The United Nations Security Council scheduled an emergency meeting for Monday morning after the Taliban appeared to take control of Afghanistan, where the U.N. has maintained an extensive aid operation since the early days of the American-led occupation two decades ago.
Secretary General António Guterres, who has repeatedly condemned attacks on Afghan civilians and implored the Taliban and government representatives to negotiate a peaceful settlement, was expected to speak at the emergency meeting. On Friday, as it was becoming increasingly clear that the Afghan government was collapsing as Taliban fighters walked into city after city, Mr. Guterres said the country was “spinning out of control.”
It remains unclear how the Taliban will be regarded by the United Nations should the militant movement declare itself the legitimate power in Afghanistan. Many countries in the 193-member organization have condemned the Taliban’s brutality and would probably not recognize such a declaration.
The United Nations employs roughly 3,000 employees who are Afghan and about 720 international staff members in Afghanistan, although roughly half of the international employees have been working outside the country since the pandemic started.
U.N. officials have repeatedly said there are no plans to evacuate any staff members from the country. But Mr. Guterres’s spokesman, Stéphane Dujarric, told reporters last week that the organization was evaluating the security situation “hour by hour.”
The Taliban have pledged not to interfere in U.N. aid operations, but they attacked a U.N. office in the western city of Herat on July 30, and a local security official guarding the office was killed.
The main U.N. mission, based in Kabul, is known as the U.N. Assistance Mission in Afghanistan, or Unama. It was established in 2002 to help create a government after the American-led invasion.
The British Parliament will be recalled from its summer vacation this week to discuss the crisis in Afghanistan amid growing alarm about the humanitarian and strategic consequences of the Taliban’s advances.
Lawmakers will meet on Wednesday morning to debate the situation. Tom Tugendhat, a member of the governing Conservative Party who leads the Foreign Affairs Select Committee in the House of Commons, told the BBC on Sunday that the West had “abandoned the Afghan people.”
Lisa Nandy, who speaks for the opposition Labour Party on foreign issues, wrote on Twitter that there was “a catastrophe unfolding in Afghanistan — with serious implications for Afghanistan and the U.K.”
The last time Parliament was recalled for an emergency session to discuss a similar foreign policy question was in 2014, during a crisis in Iraq.
Last month, Britain announced the withdrawal of its forces from Afghanistan to coincide with the American military’s pullout. But it said last week that it would redeploy 600 personnel to help evacuate its citizens.
Some senior lawmakers have expressed fears that the withdrawal from Afghanistan will come to be seen as a big strategic error.

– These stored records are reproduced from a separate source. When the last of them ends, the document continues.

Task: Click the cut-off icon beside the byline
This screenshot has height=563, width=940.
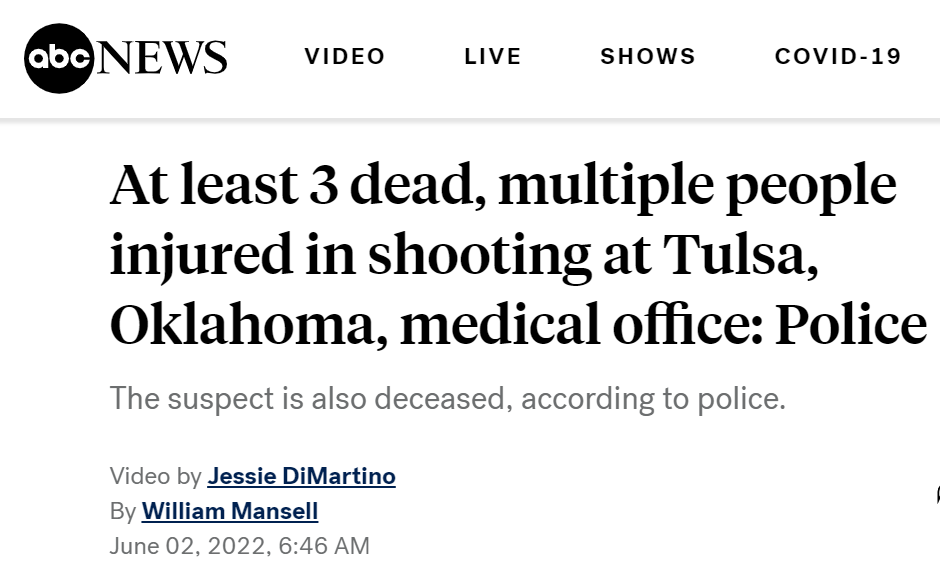Action: [x=937, y=495]
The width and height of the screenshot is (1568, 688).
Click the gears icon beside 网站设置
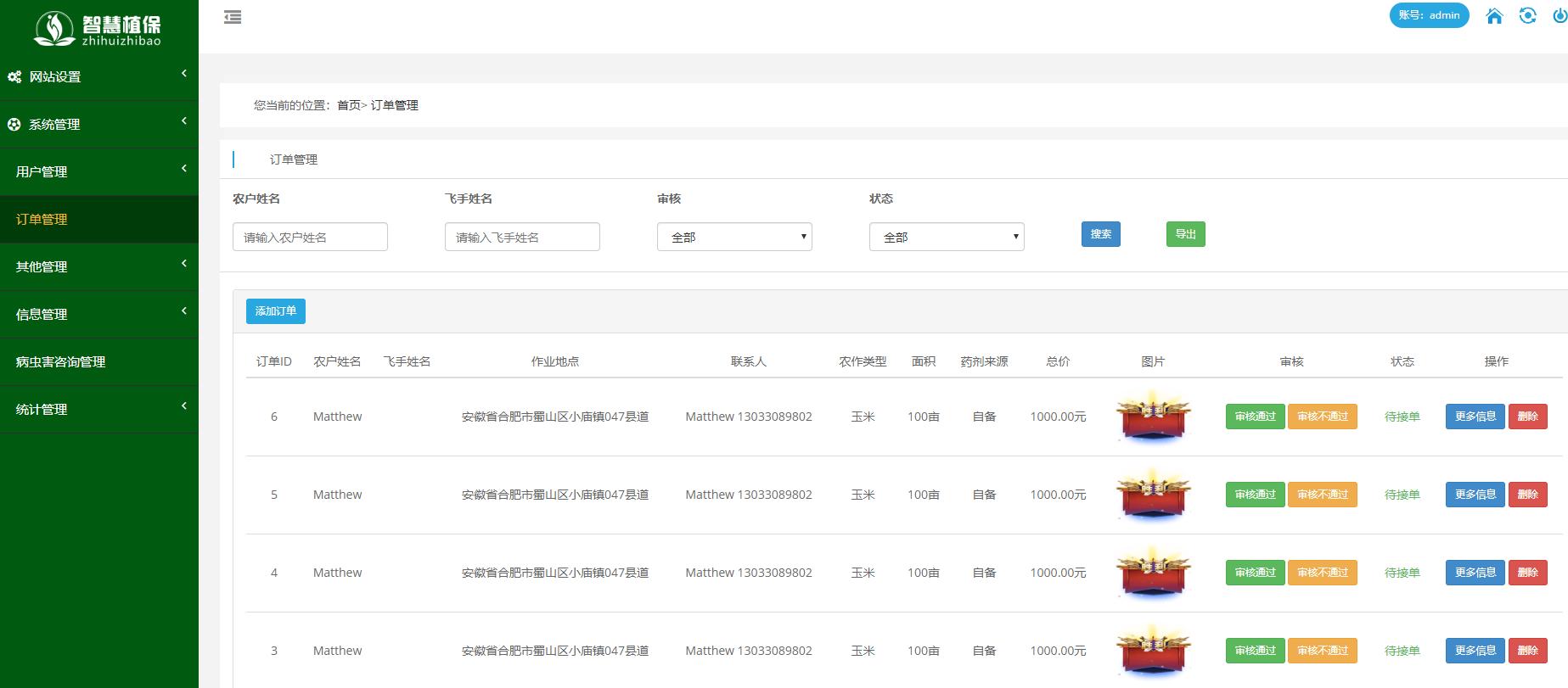pos(14,77)
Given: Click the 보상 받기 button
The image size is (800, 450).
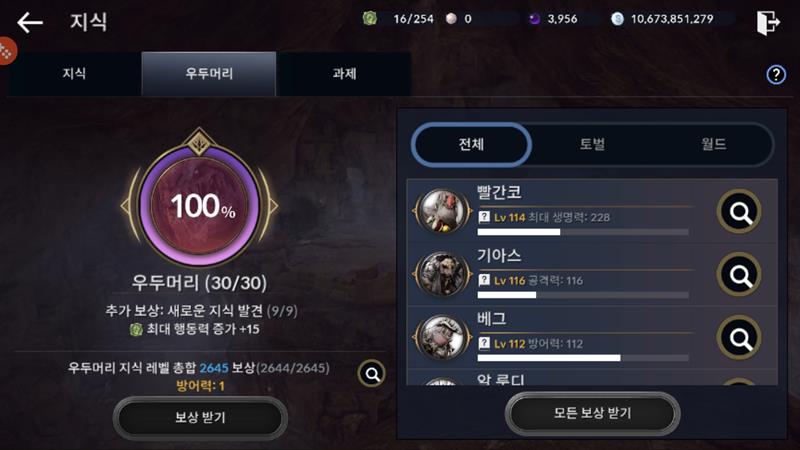Looking at the screenshot, I should [x=200, y=418].
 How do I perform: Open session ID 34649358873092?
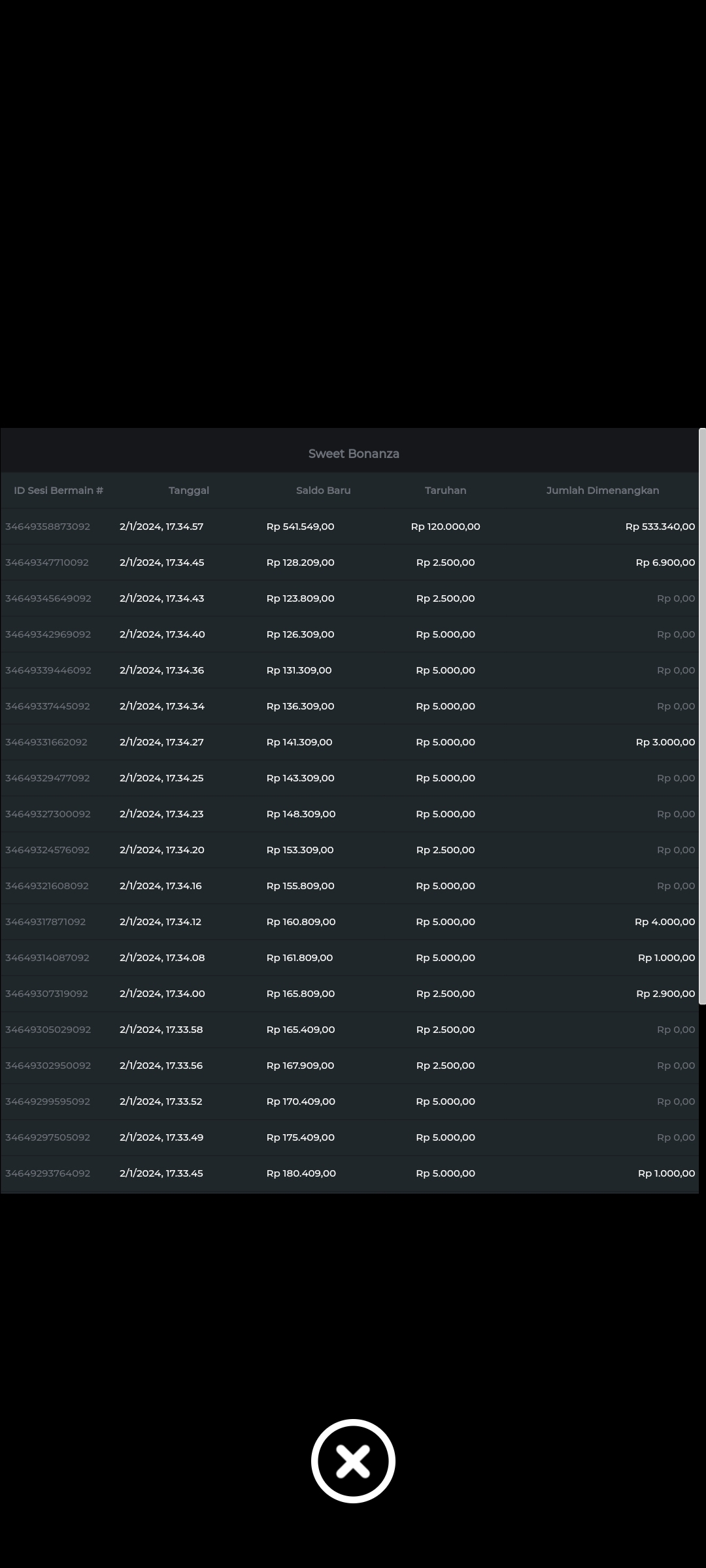tap(48, 527)
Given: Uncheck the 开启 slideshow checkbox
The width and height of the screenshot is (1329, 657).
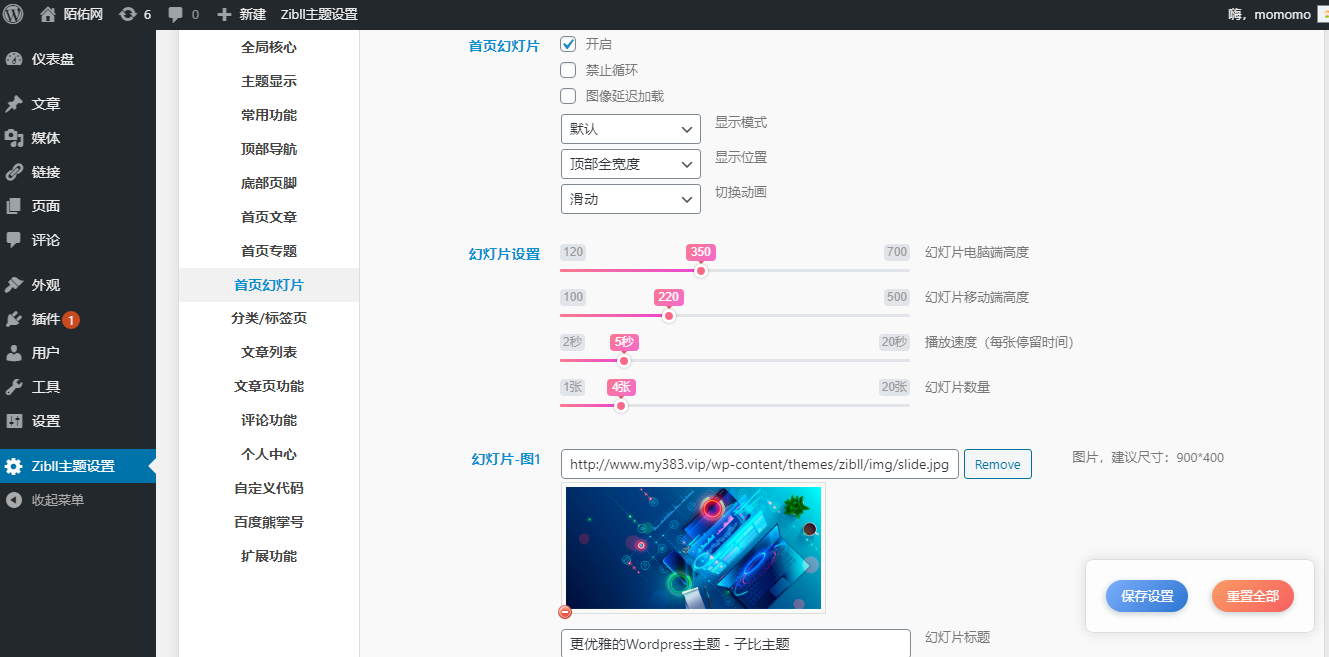Looking at the screenshot, I should (568, 44).
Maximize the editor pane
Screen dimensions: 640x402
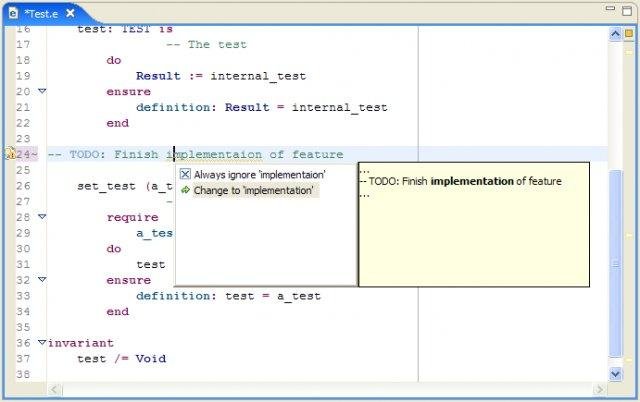pyautogui.click(x=627, y=11)
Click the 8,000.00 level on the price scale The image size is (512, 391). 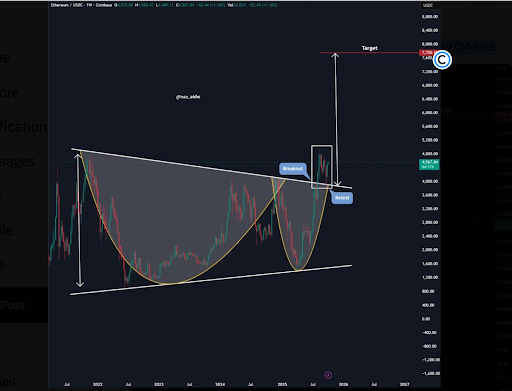430,44
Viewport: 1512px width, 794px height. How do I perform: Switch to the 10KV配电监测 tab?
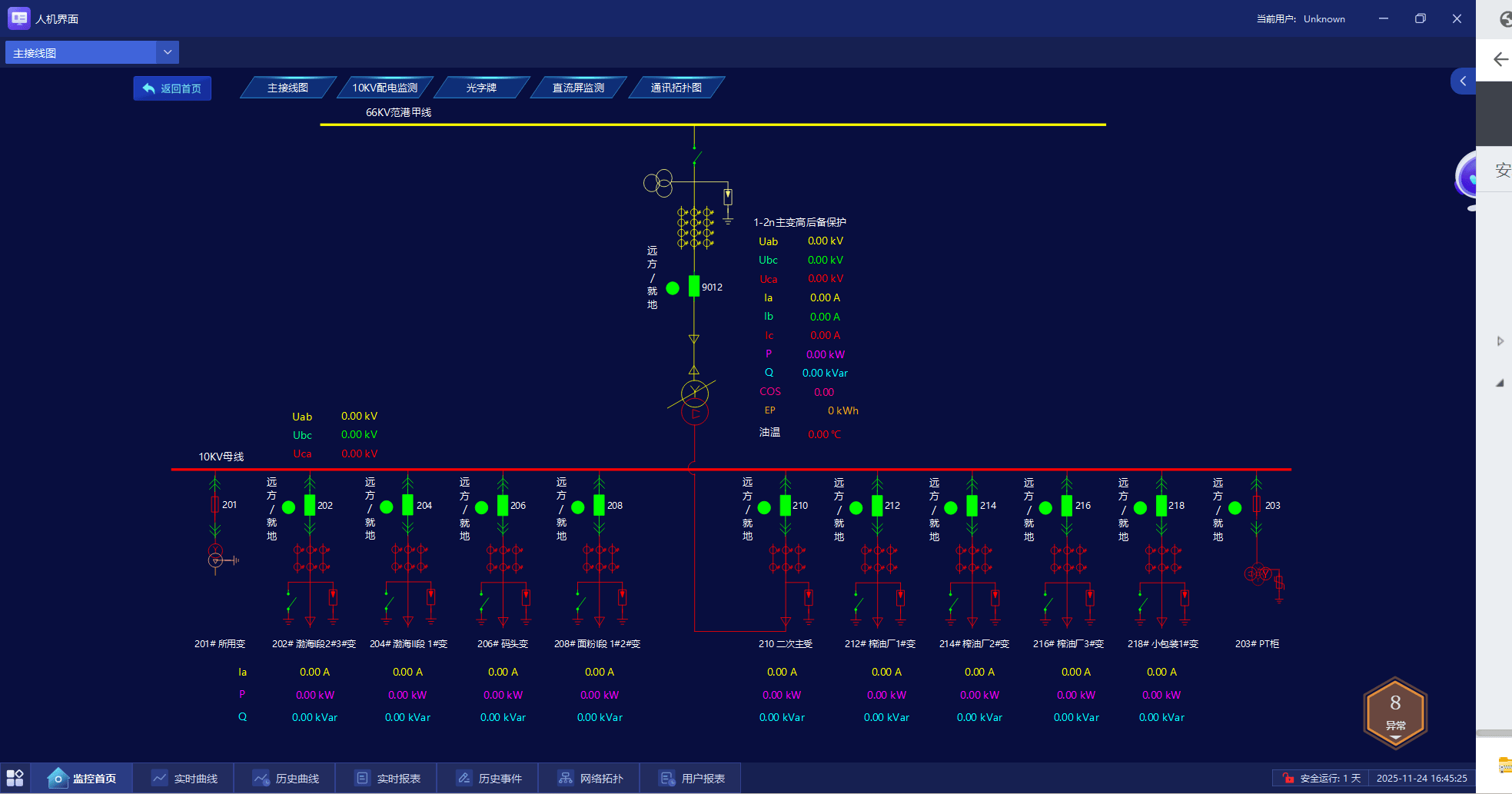click(384, 88)
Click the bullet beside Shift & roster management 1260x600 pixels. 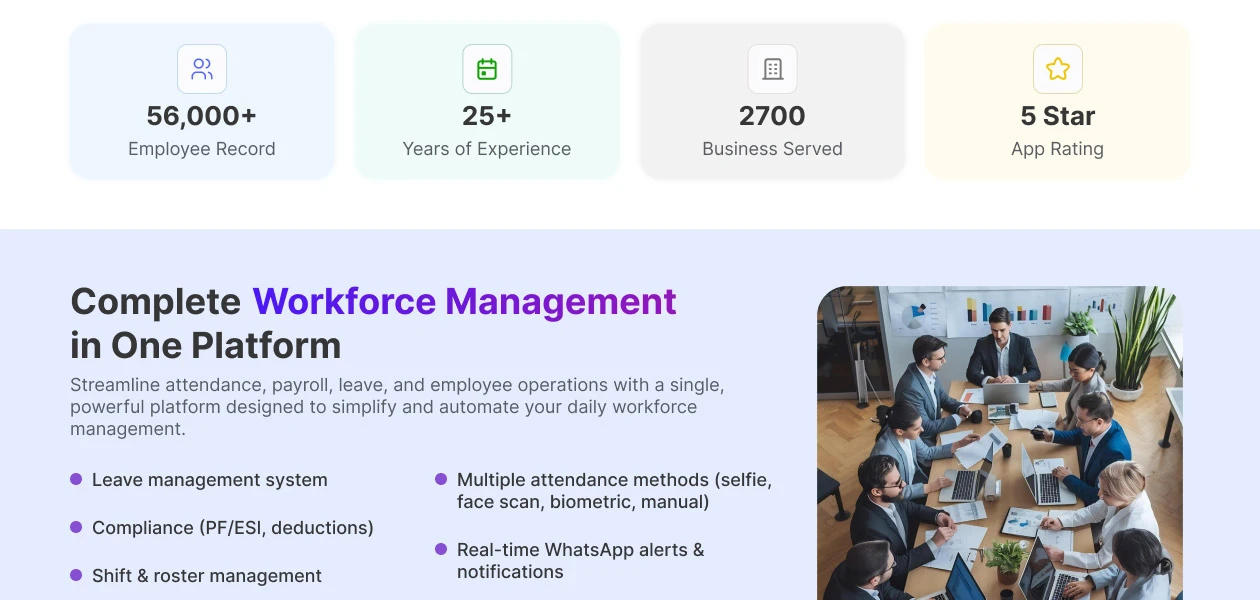(76, 575)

“We assembled the most incredible, technologically advanced alliance the world has ever seen, and we’re being defeated by an insurgency that’s armed simply with AK-47s and R.P.G.s,” Tobias Ellwood, a Conservative lawmaker, told the British channel Times Radio. “We should have done more under the two decades of effort. We made some schoolboy errors.”
In the past two decades, 150,000 British military personnel have served in Afghanistan, mainly in Helmand Province, and 457 lost their lives in the country. The combat missions ended in 2014, leaving behind only a small contingent for support work.
Prime Minister Boris Johnson said last month the international military presence in Afghanistan “was never intended to be permanent,” adding, “We and our NATO allies were always going to withdraw our forces: The only question was when — and there could never be a perfect moment.”